#### AUFGABEN
[A] Wovon hängt laut dem Textabschnitt über Klebstoffe ab, welche Klebstoffe verfügbar sind?
[B] Stimmen die folgenden Aussagen mit dem Textabschnitt über Klebstoffe überein? Antworte jeweils mit Ja oder Nein und zitiere die entscheidenden Worte.
(i) Hersteller entwickeln für Nischenanwendungen eigens spezielle Klebstoffe.
(ii) Institute können zusammen mit Klebstoffherstellern Modifikationen anstoßen.
(iii) Die Verfügbarkeit von Klebstoffen hängt auch von Umsatzzahlen ab.
[C] Entnimm dem Textabschnitt über Klebstoffe wortgetreu die Stelle zwischen "Welche Klebstoffe verfügbar" und "geht es dabei?", beide eingeschlossen.

#### TEXTABSCHNITT
══════

Wie gut werden die medizinischen Anforderungen durch vorhandene Industrie-Klebstoffe abgedeckt?
Welche Klebstoffe verfügbar sind, hängt natürlich von industriellen Anforderungen, sprich auch von den Umsatzzahlen ab. Deshalb wird kein Hersteller für eine Nischenanwendung einen speziellen Klebstoff entwickeln. Institute wie unseres können aber in Zusammenarbeit mit Klebstoffherstellern Modifikationen initiieren.
Um welche Modifikationen geht es dabei?

══════

#### ERFASSTE DATEN

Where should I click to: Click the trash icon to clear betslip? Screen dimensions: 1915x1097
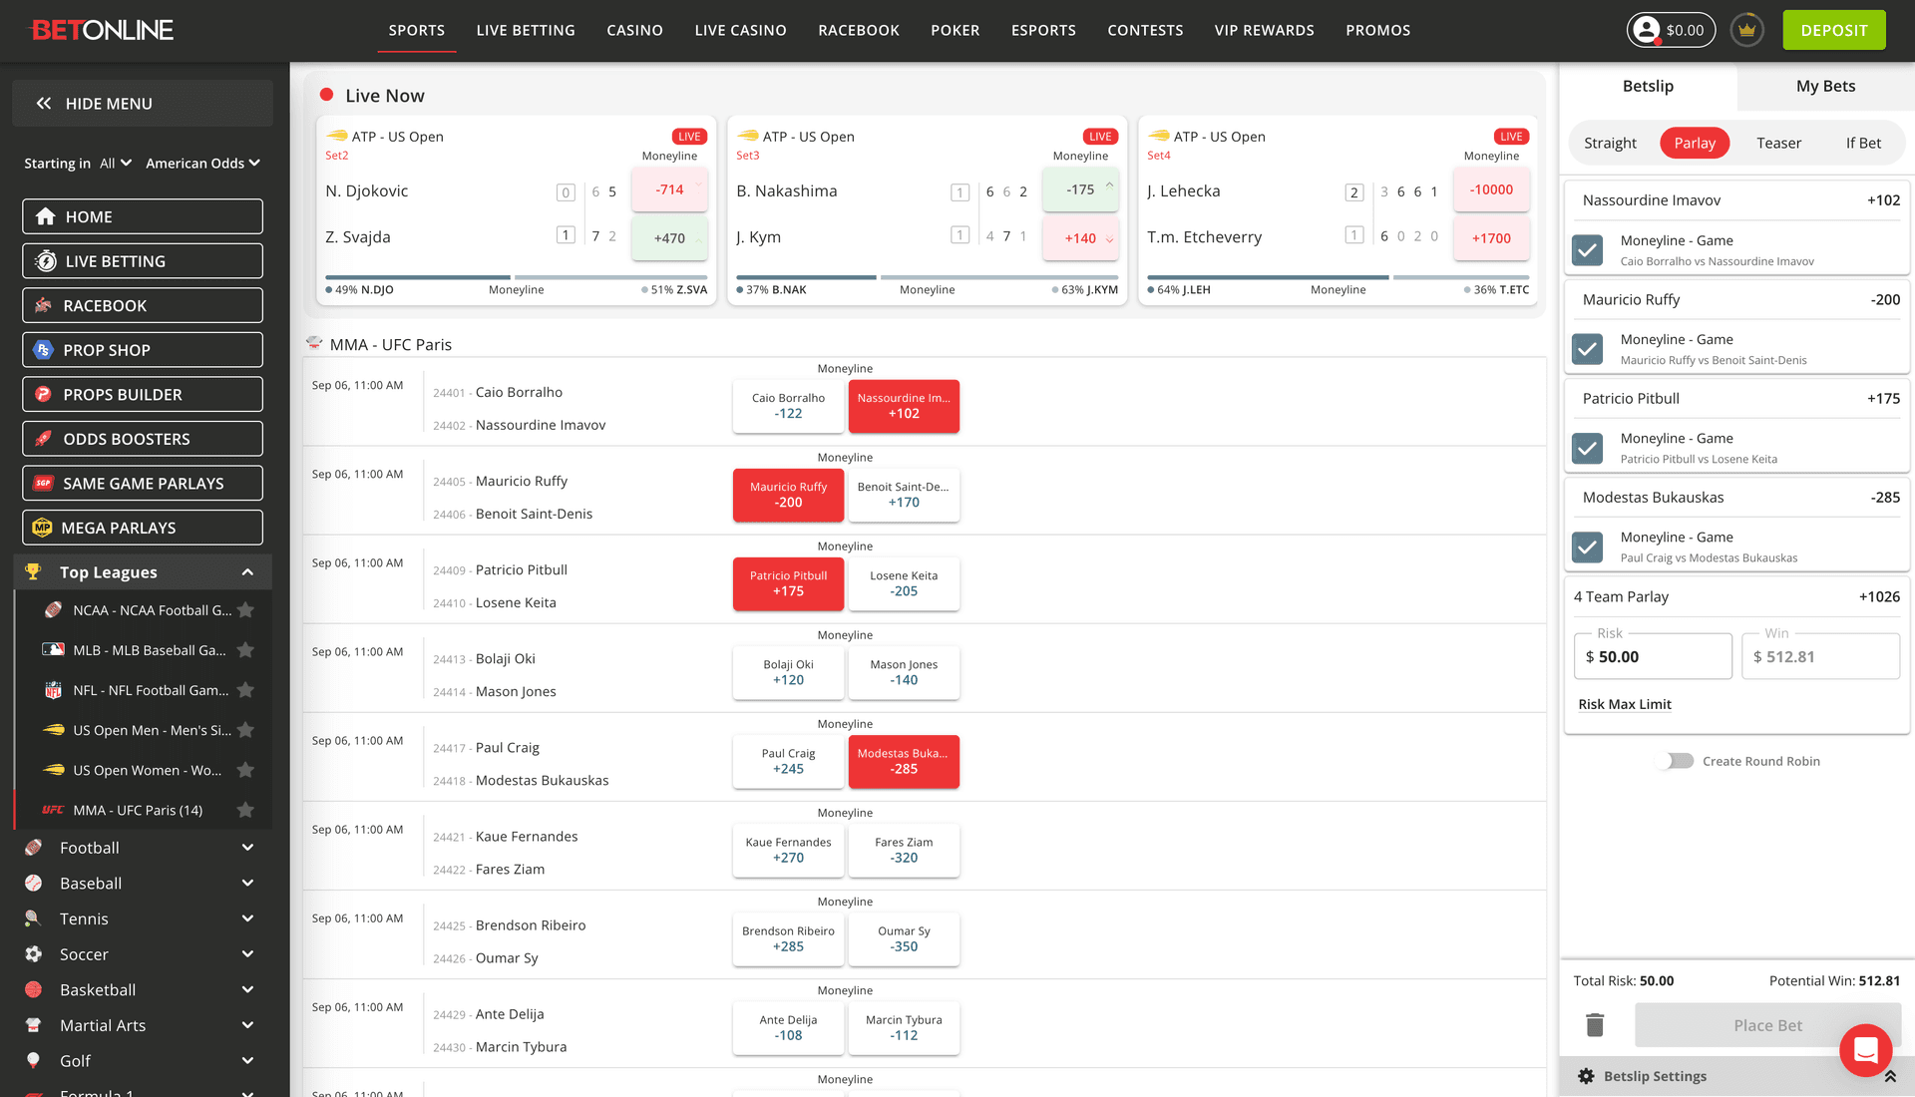[1595, 1024]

══════

#### ERGEBNISSE JE AUFGABE
[A] Von industriellen Anforderungen und damit auch von den Umsatzzahlen.

[B]
(i) Nein: „Deshalb wird kein Hersteller für eine Nischenanwendung einen speziellen Klebstoff entwickeln.“
(ii) Ja: „Institute wie unseres können aber in Zusammenarbeit mit Klebstoffherstellern Modifikationen initiieren.“
(iii) Ja: „sprich auch von den Umsatzzahlen ab“

[C]
Welche Klebstoffe verfügbar sind, hängt natürlich von industriellen Anforderungen, sprich auch von den Umsatzzahlen ab. Deshalb wird kein Hersteller für eine Nischenanwendung einen speziellen Klebstoff entwickeln. Institute wie unseres können aber in Zusammenarbeit mit Klebstoffherstellern Modifikationen initiieren.
Um welche Modifikationen geht es dabei?